Bajo la máscara
Dentro de la novela gráfica Watchmen existen varios textos ficticios que amplian la realidad narrada en la misma. Uno de ellos es Bajo la máscara, supuesto fragmentos de la biografía de Nite Owl I. Aquí un fragmento de la misma.
La mujer que trabaja en el colmado de la esquina se llama Denise, y es una de las más grandes novelistas inéditas de América. Durante estos años ha escrito cuarenta y dos novelas románticas, aunque ninguna ha llegado a las librerías. Yo, sin embargo, he sido tan afortunado que he oído los guiones de las últimas veintisiete, contados por entregas por la propia autora cada vez que me pasaba por su tienda a por un tarro de café o una lata de judías, y mi respeto hacia la destreza literaria de Denise no tiene fronteras. Así que, como es natural, cuando me enfrenté a la difícil tarea de comenzar en serio el libro que tienes ahora en tus manos, le pedí consejo a Denise.

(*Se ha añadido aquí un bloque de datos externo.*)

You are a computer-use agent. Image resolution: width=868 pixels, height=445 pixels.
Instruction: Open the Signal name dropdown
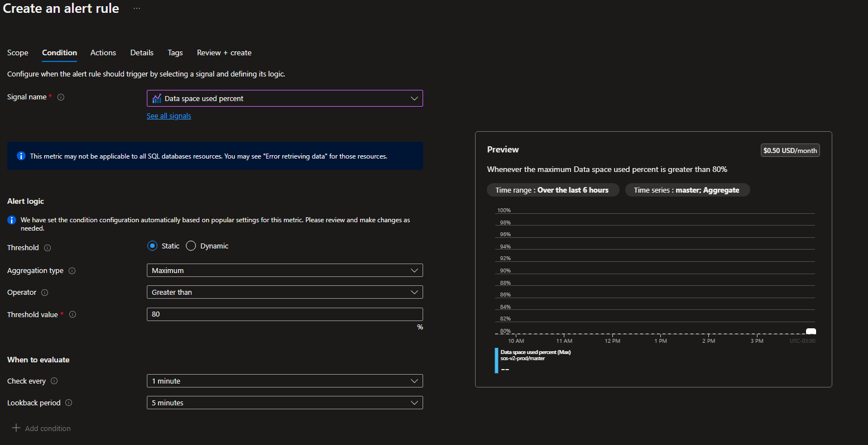[x=285, y=98]
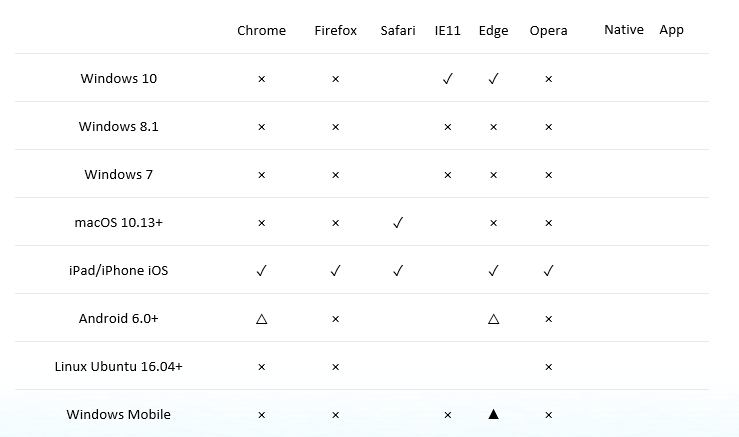The image size is (739, 437).
Task: Select the Linux Ubuntu 16.04+ row label
Action: (118, 366)
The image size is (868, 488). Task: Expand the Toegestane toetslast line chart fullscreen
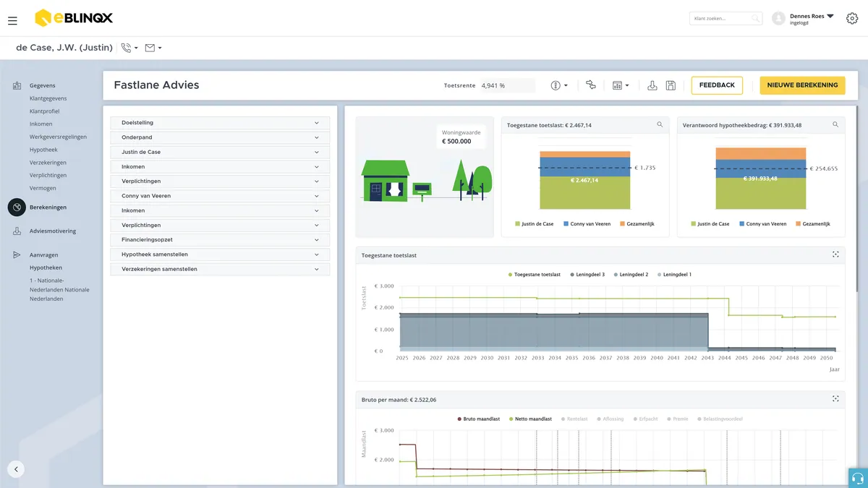pyautogui.click(x=835, y=254)

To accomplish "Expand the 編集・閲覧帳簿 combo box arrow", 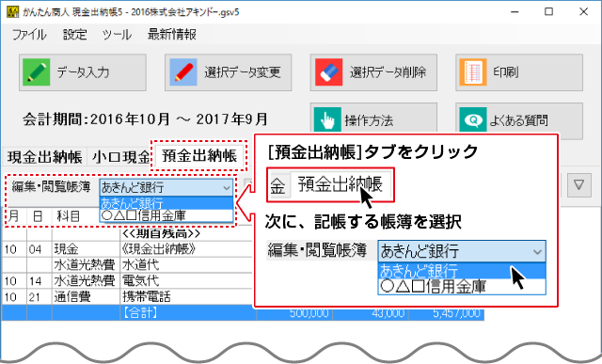I will (227, 188).
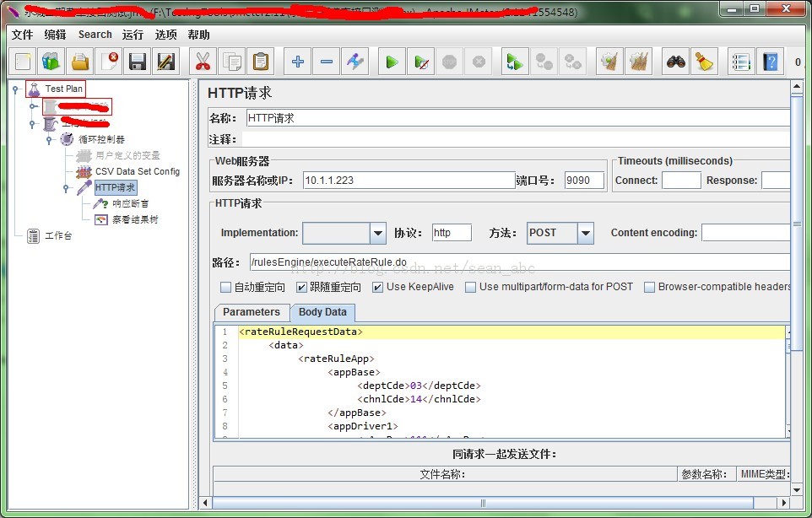812x518 pixels.
Task: Click the Save test plan floppy icon
Action: tap(138, 62)
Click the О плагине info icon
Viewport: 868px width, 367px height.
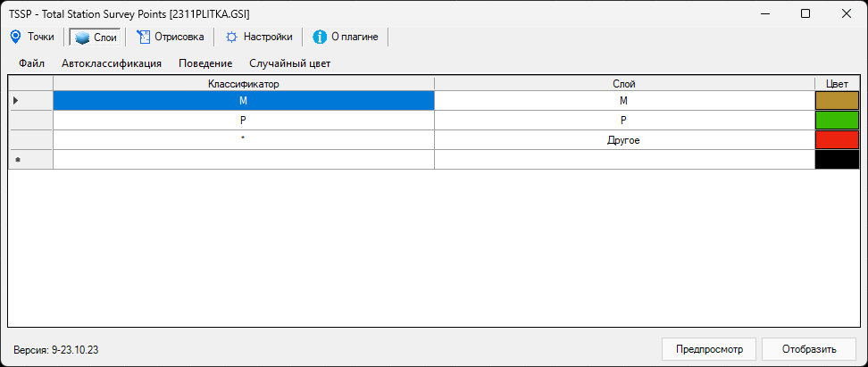coord(320,37)
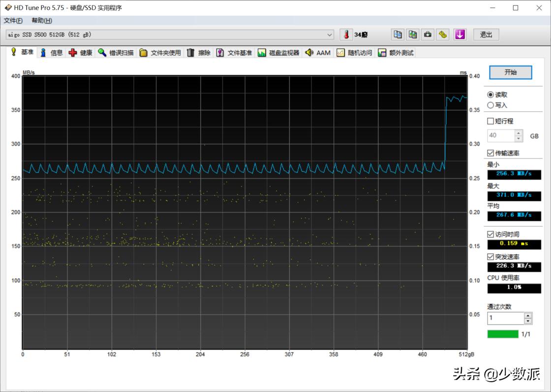The height and width of the screenshot is (392, 551).
Task: Open the 健康 health tab
Action: pyautogui.click(x=81, y=53)
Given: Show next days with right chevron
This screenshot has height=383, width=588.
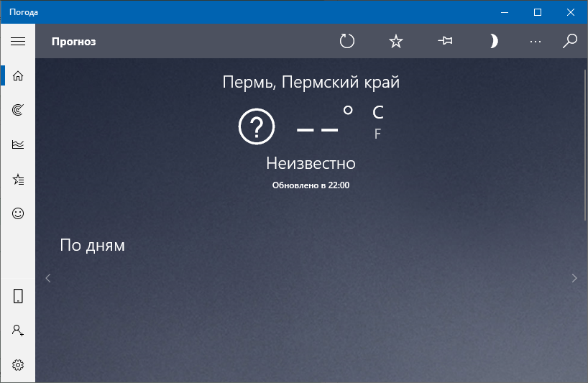Looking at the screenshot, I should coord(574,278).
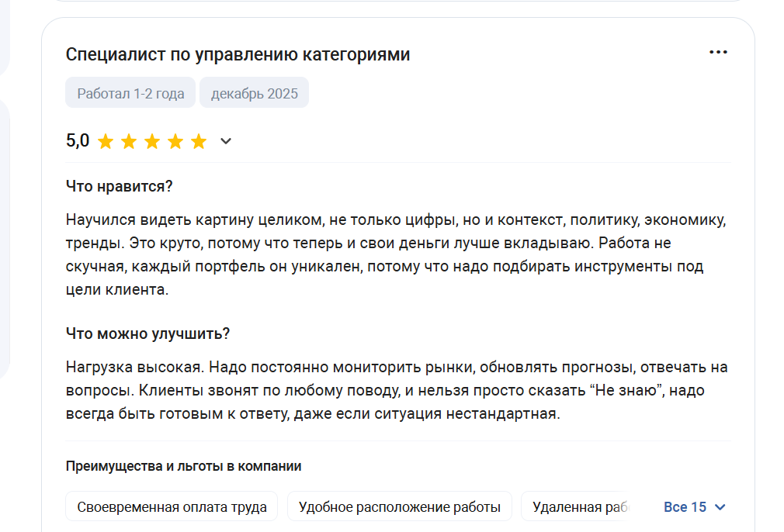784x532 pixels.
Task: Click the first yellow rating star
Action: click(106, 141)
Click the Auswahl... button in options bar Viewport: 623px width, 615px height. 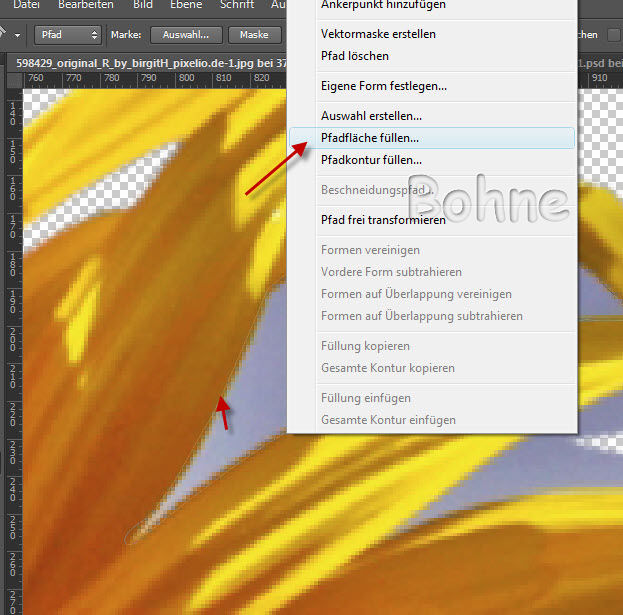pyautogui.click(x=186, y=35)
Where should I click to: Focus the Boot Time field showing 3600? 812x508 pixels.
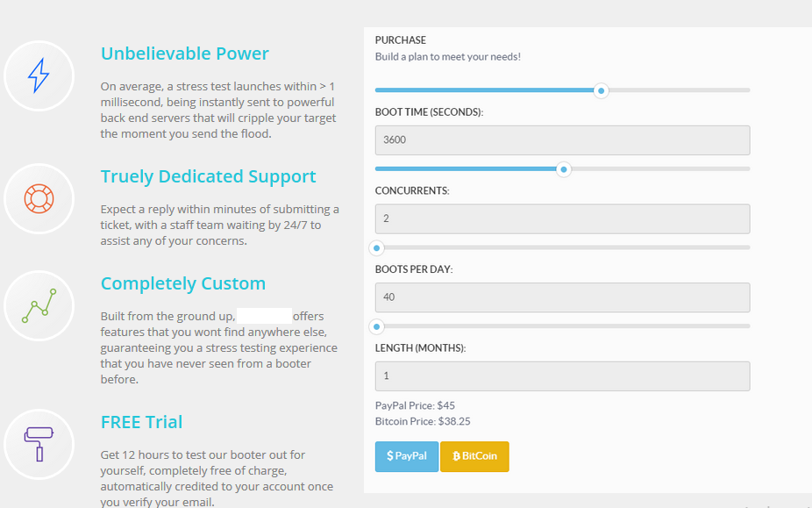tap(562, 140)
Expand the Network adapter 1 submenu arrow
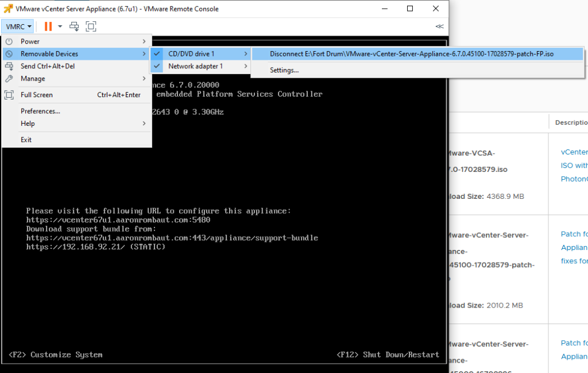The width and height of the screenshot is (588, 373). tap(245, 66)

«Oye», le dije. «No sé cómo escribir un libro. Lo tengo todo en la cabeza, pero ¿qué pongo primero? ¿Cómo empiezo?» Sin apartar la vista de unos paquetes de detergente a los que estaba poniendo precio, Denise, magnánima, dejó ir una perla de su acumulada sabiduría con voz aburrida pero condescendiente:
«Empieza con lo más triste que te puedas imaginar y ponte al público de tu parte. Después de eso, créeme, el resto es un paseo». Gracias, Denise. Te dedico este libro, porque no sé escoger entre todos los demás a los que se lo debería dedicar.
Lo más triste en que puedo pensar es «La Cabalgata de las Valkirias». Cada vez que la oigo me deprimo y medito sobre la Humanidad y la injusticia de la vida y todas esas otras cosas en que uno piensa cuando son casi las tres de la mañana y tu estómago no te deja dormir. Ahora sé que nadie más en este planeta suelta una lágrima cuando oye ese rollo de estribillo, pero es porque no conocen a Moe Vernon.
Cuando mi padre creció y dejó la granja de mi abuelo en Montana para traerse a su familia a Nueva York, Moe Vernon fue el hombre para el que trabajó. El taller de reparaciones de Vernon estaba justo al final de la Séptima Avenida, y aunque era sólo 1928 cuando papá se metió ahí, ya era una hazaña para su sueldo el mantenernos vestidos y alimentados a mí, a mamá y a mi hermana Liantha. Papá siempre fue hábil y entusiasta en su trabajo, y yo creía que era porque le gustaba un montón los coches. Ahora que recuerdo, veo que era más que eso. Debió significar mucho para él eso de tener un trabajo y poder sustentar a su familia. Había tenido un montón de peleas con su padre por venirse al este en lugar de encargarse de la granja, como el viejo había planeado, y muchas habían acabado con mi abuelo augurando la miseria y la ruina moral de papá y mamá si ponían un pie en Nueva York. Vivir la vida que él mismo había escogido y mantener a su familia por encima de la miseria, a pesar de las predicciones de su padre, debe haber significado para él más que otra cosa en el mundo, pero es algo que sólo entiendo ahora, con perspectiva. Entonces sólo pensaba que estaba loco por las ruedas.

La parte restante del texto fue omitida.